17. The bead of sweat running down Hanks’ face during his first encounter scene with Jude Law’s character in the diner was real sweat from the actor. Tom Hanks is that good. He can sweat on command.

18. Mendes spends a lot of time on the commentary reflecting on the father/son relationship building at the center of the film. He notes the difficulty to articulate himself he and Hanks strove to put into Michael Sullivan and the strangeness he feels towards the older son. The director notes much of the downtime in Road to Perdition’s gangster story strives to build this strangeness and the characters overcoming it.

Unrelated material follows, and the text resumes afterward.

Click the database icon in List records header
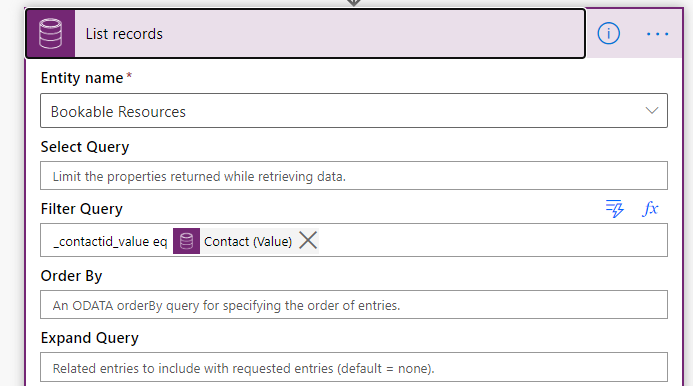Image resolution: width=693 pixels, height=386 pixels. [x=50, y=34]
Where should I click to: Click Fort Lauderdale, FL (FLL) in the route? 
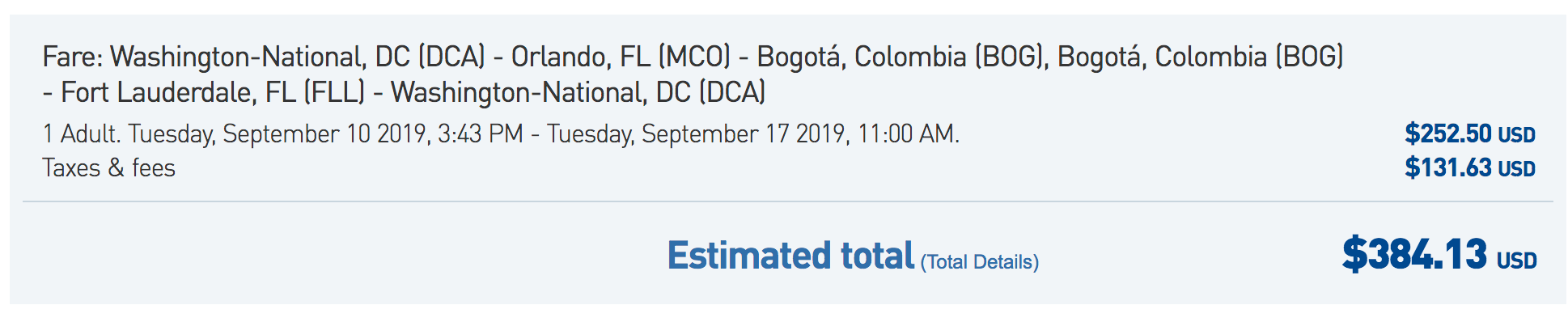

19. The scene where Michael confronts Rooney at the church originally also featured two bodyguards on either side of the aged gangster. Michael initially had a line of dialogue he said to these men. Mendes decided to make the scene only about the two, central characters, used a much closer shot that only featured Hank and Newman, and CGed Hank’s mouth to make it appear closed instead of delivering the dialogue to the bodyguards.

20. The moment where Michael puts his Tommy gun together to take on Rooney was at one point the sequence that started the film. Mendes also notes this sequence and the moment where Sullivan leaves his sleeping son a goodbye letter were originally reversed, the letter-giving scene coming before he puts his gun together. It was Hanks’ idea to switch these scenes to how they are now. The man can edit, too, ladies and gentlemen. Tom Hanks is the perfect person.

21. Mendes reflects on a quote from Alfred Hitchcock, “Shoot your murder scenes like love scene and your love scenes like murders.” The Road to Perdition director brings this up over Road to Perdition’s best sequence, where Rooney and his men are killed in the rainy street, no sound but Thomas Newman’s score heard. “Although it’s the biggest blood bath of the film, it’s a love scene between father and son,” Mendes says, although we’re pretty sure that’s not the “love” Hitchcock was referring to.

22. In the graphic novel and original screenplay, Rooney’s death takes place in a boxing ring in front of thousands of people. Mendes wanted to capture this same sense of voyeurism while making it more dreamlike, putting the viewers in a position where they can’t do anything to stop the murder. He also notes this moment is the most Road to Perdition delves into being an American Western.

23. Mendes direction to Jude Law when he is shot and killed was to have him die “like the Wicked Witch of the West,” almost slinking away from existence. Law’s dead drop to the floor was good enough for the director.

Best in Commentary

“I always got the feeling with Tom that he was relishing or allowing the darkness and the real rage and anger that he’s capable of allowing out, but, at the same time, he understood the character’s inarticulacy and his inability to express himself, and hate it, though he does, he’s good at killing.”

“It’s an amazing place. Chicago is built out of granite rising up out of the plains like an Oz.” -Mendes talking about Chicago, not exactly insightful, but I like the way he describes Chicago.

“One of the things that appealed to me early on was the fact that, in many ways, it’s about two fathers, Rooney and Sullivan, who are forced into protecting their least favorite son.”

Final Thoughts

As expected, the Sam Mendes commentary on Road to Perdition is intelligent and packed with bits of information and insight, but as with any commentary featuring the director flying solo, there’s so much more that could have been gleamed here. Too often, Mendes falls back to the play-by-play form of commentary, just describing the actions that are going on on the screen and giving a minimum amount of analysis on how it plays into the film’s story and themes.

Mendes certainly has a clear view on what his film says and the power in the father/son relationships at the center of it. Small details about working with the actors is interesting, but the commentary could have benefited tremendously from more of it. The director does note on several occasions deleted scene, often pointing out that they are available for viewing on this very DVD/Blu-Ray. However, this commentary could have been an experience as interesting as it is insightful just by having a second commentator for the director to bounce off of. Hell, Tom Hanks can do everything else. Why isn’t he on the track with Mendes?